Grantee: New York University, New York, NY, USA
Researcher: Todd M. Gureckis, Ph.D.
Grant Title: Self-directed learning: Understanding the interactions between decision making, learning, and memory
Grant Type: Scholar Award
Program Area: Understanding Human Cognition
Duration: 6 years
Hayy Aben Yaqzan ("Alive Son of the Vigilant”) is often cited as the first philosophical treatise or novel presented in literary form. Written in 1105 by the Islamic novelist, theologian and physician Abubekar Ibn Tufayl, it tells a story of an isolated feral child — an autodidatic prodigy — who without parents, teachers, or language discovers the laws of nature through self-guided exploration and experimentation (Ibn Tufayl, 1105/1996). The pedagogical philosophy first introduced by Ibn Tufayl emphasizes our human capacities for curiosity, selective information sampling, and inference, ideas which continue to reverberate through contemporary educational policy and psychological research. My research explores essentially the same topic viewed almost 900 years later through the lens of another medieval Islamic invention, the algorithm.
In particular, I am interested in how people bootstrap understanding from their self-guided interactions with the world around them. For example, how are we so good at figuring out how something works by tinkering with it? How do we formulate questions with the goal of gaining knowledge and reducing our uncertainty? How do our choices to gather information affect our memory or conceptual knowledge? Such questions strike at the heart of what makes us such an adaptable and intelligent species.

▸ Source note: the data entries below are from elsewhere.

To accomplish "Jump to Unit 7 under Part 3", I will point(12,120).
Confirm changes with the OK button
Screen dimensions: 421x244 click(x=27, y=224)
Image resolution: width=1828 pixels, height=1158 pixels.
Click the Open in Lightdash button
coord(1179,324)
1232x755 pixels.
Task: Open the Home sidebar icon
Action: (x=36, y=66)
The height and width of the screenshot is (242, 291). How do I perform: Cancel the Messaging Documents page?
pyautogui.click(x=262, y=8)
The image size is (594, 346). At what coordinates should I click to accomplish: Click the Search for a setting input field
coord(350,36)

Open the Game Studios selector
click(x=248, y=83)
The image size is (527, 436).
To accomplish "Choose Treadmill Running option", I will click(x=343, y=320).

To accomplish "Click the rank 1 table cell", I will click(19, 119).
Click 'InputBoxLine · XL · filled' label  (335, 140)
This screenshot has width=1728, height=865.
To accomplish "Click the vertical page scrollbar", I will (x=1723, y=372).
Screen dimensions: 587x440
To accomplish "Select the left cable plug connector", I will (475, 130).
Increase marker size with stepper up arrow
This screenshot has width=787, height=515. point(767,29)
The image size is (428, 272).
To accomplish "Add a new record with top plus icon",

A central goal of my work is to convert these broad questions about human learning into precise scientific hypotheses. As a former engineer, I have always drawn inspiration from the famous Richard Feynman quote "What I cannot create, I do not understand. " This idea—that understanding can be expressed by building an equivalent model system—is central to both my research and teaching philosophies. In particular, my research approach is organized around the construction of computational models of human cognition. In psychology, computational models are simply psychological theories that have been specified in enough detail to be run as computer programs. Modeling requires theorists to be precise and explicit, aiding communication between scientists and enhancing scientific rigor.
Many of the modeling ideas exposed in my work draw inspiration from machine learning research, which aims to develop artificial systems with capabilities similar to humans. While machine learning researchers often look to the capacities of human intelligence for inspiration, a premise in my work is that this dialog can also run productively in the other direction. By comparing the behavior of people to intelligent algorithms that can plan, reason, decide, and learn in complex domains, we can better understand what makes humans so uniquely smart.
With support of the James S. McDonnell Foundation, my future plans will evolve along two related fronts. First, I plan to continue to expand my research on self-directed learning, specifically focusing on how selective, self-directed interactions can shape people’s understanding of the world. Second, I plan to develop an open-source software infrastructure that will reduce the redundant effort expended by cognitive scientists implementing (and replicating) behavioral experiments.